Search the material for the string "click" and copy each line where it occurs.

→ **SUPPLIED RECORDS**:
┄┄┄┄┄┄┄┄┄┄┄┄┄┄┄┄┄┄┄┄

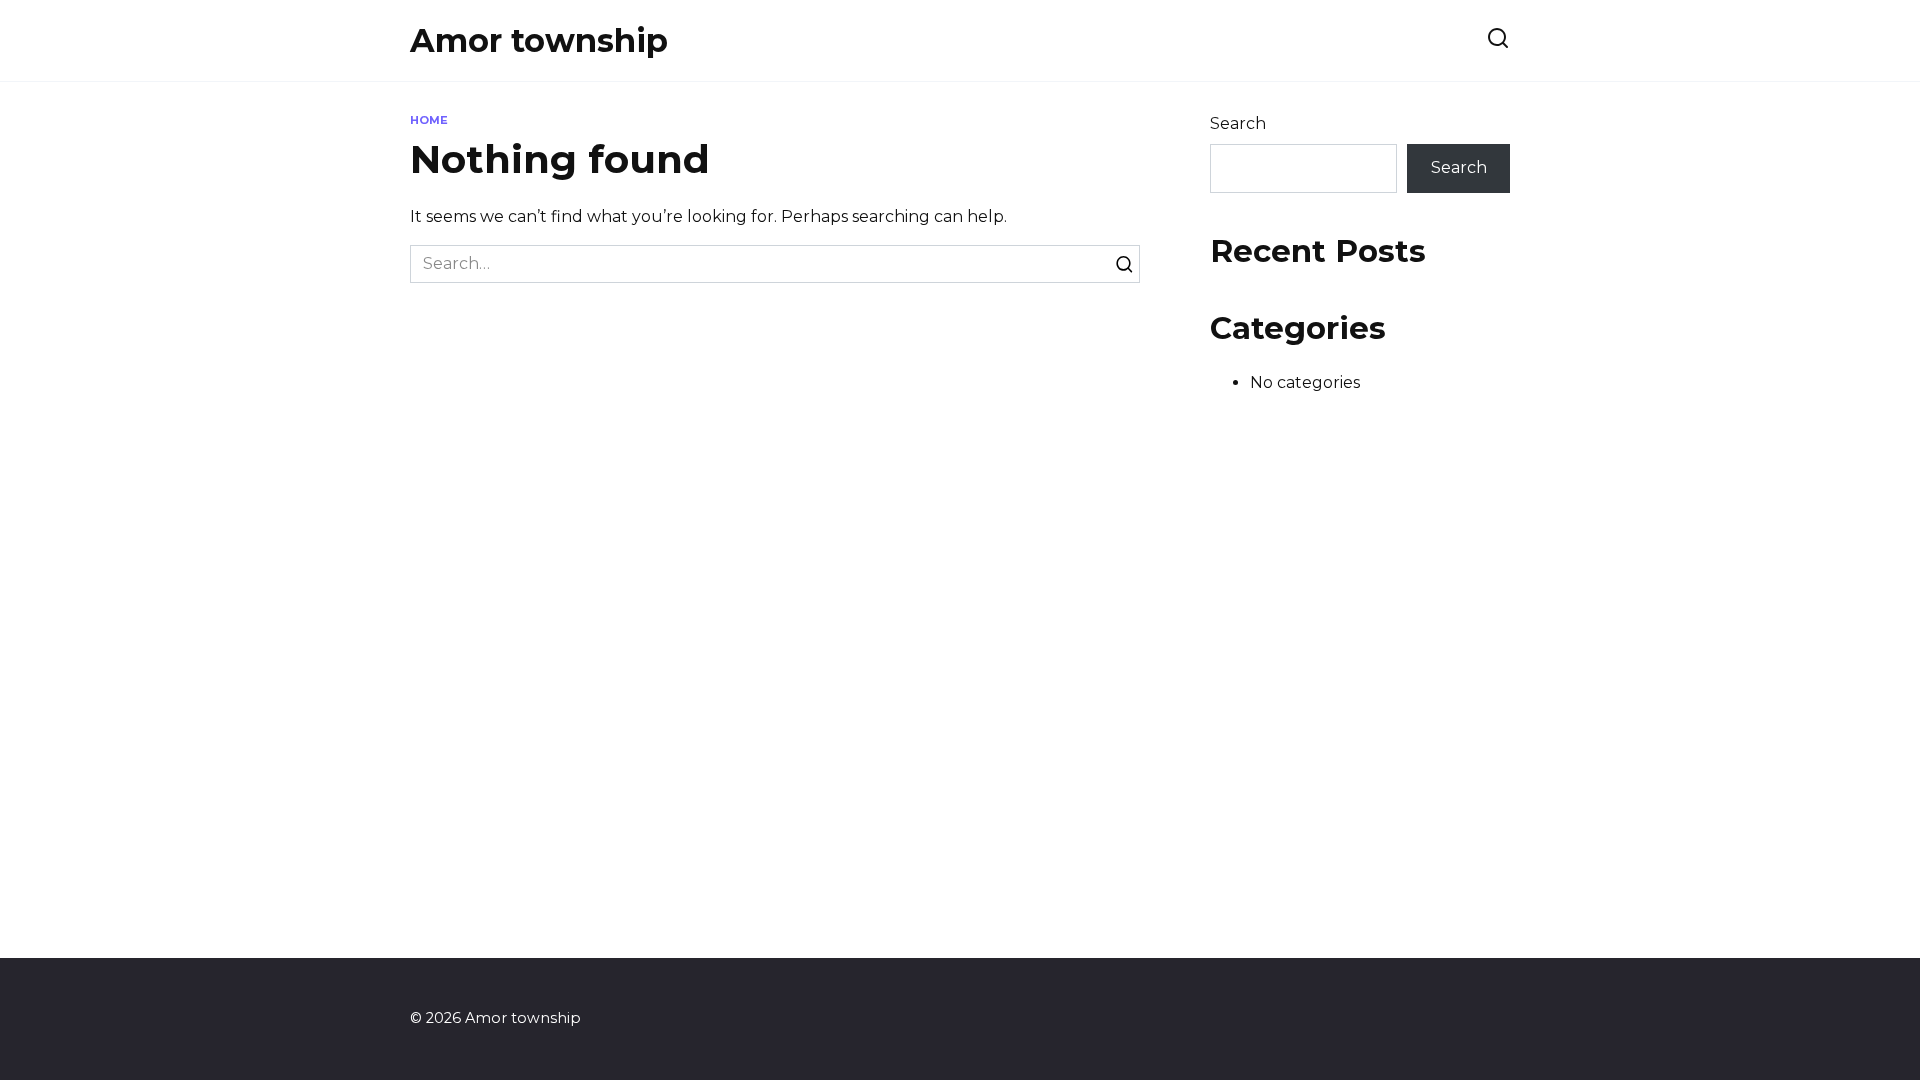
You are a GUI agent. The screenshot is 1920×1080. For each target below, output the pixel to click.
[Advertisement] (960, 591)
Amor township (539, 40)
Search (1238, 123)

┄┄┄┄┄┄┄┄┄┄┄┄┄┄┄┄┄┄┄┄

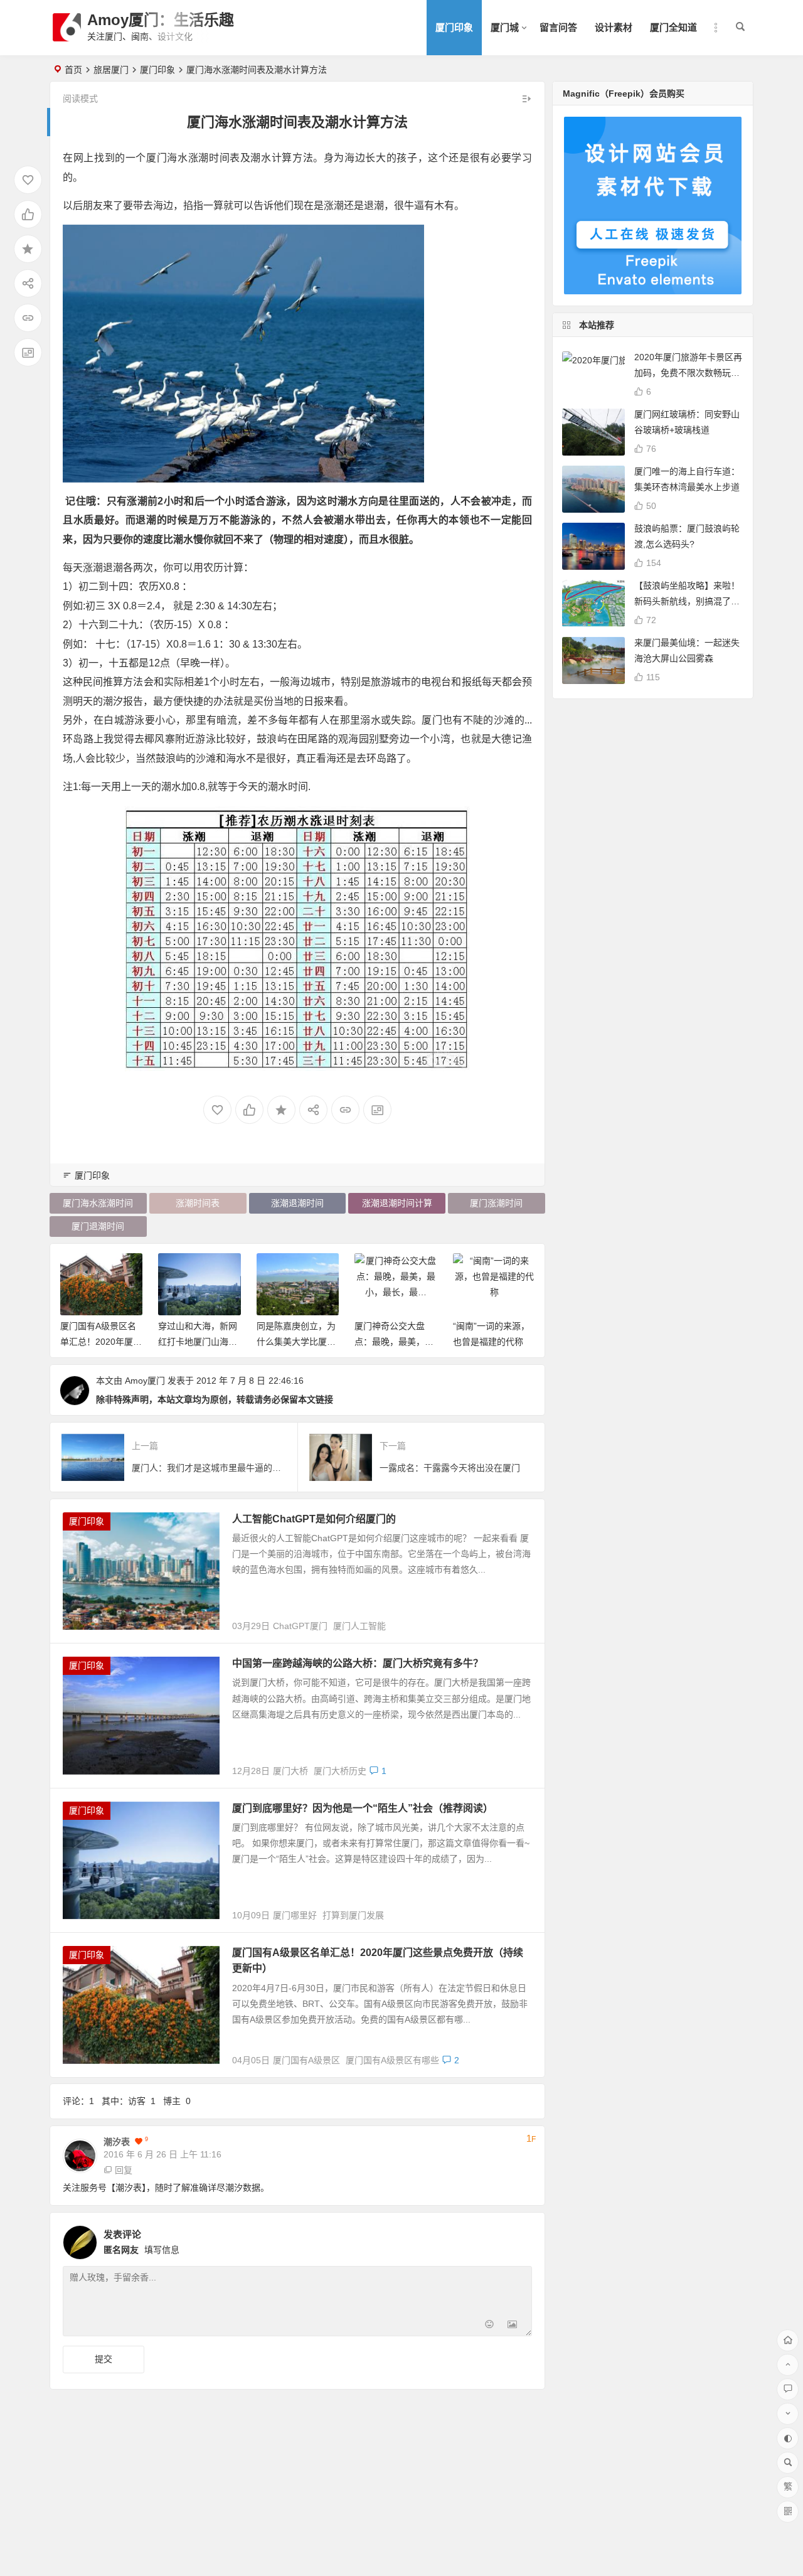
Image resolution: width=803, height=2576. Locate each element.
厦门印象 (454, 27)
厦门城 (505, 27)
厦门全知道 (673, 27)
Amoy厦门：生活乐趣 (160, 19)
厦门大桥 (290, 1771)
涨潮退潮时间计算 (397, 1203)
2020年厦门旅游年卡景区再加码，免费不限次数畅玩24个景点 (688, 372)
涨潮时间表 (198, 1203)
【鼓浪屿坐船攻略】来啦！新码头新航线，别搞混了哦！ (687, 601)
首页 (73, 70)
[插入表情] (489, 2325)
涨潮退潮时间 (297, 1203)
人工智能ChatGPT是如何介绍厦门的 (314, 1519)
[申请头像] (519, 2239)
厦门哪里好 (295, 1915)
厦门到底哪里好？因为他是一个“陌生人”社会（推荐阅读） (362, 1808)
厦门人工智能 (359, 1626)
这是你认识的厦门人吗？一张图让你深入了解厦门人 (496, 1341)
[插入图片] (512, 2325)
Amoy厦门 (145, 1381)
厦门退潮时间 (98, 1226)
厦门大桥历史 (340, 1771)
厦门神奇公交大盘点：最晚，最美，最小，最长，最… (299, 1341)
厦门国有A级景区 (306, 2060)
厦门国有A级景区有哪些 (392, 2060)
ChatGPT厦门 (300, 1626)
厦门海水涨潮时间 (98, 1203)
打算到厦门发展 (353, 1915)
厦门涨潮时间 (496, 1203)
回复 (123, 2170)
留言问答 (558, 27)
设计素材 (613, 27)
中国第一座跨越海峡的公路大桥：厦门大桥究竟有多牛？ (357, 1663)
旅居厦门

┄┄┄┄┄┄┄┄┄┄┄┄┄┄┄┄┄┄┄┄

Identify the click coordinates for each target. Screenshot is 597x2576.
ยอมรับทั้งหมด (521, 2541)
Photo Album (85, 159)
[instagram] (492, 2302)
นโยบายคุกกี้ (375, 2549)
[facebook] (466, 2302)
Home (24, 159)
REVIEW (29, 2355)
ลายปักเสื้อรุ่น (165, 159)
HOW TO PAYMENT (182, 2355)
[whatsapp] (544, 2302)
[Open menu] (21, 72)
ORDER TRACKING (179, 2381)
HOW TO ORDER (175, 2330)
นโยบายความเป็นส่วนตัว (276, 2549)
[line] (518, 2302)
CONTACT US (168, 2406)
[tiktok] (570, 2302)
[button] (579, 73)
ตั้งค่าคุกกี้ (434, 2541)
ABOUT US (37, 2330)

┄┄┄┄┄┄┄┄┄┄┄┄┄┄┄┄┄┄┄┄

→ **RESPONSE TO THIS EXERCISE**:
You are a GUI agent. The screenshot is 1920×1080. For each target below, output the pixel to click.
Identify the click coordinates for each target. Screenshot is 597x2576.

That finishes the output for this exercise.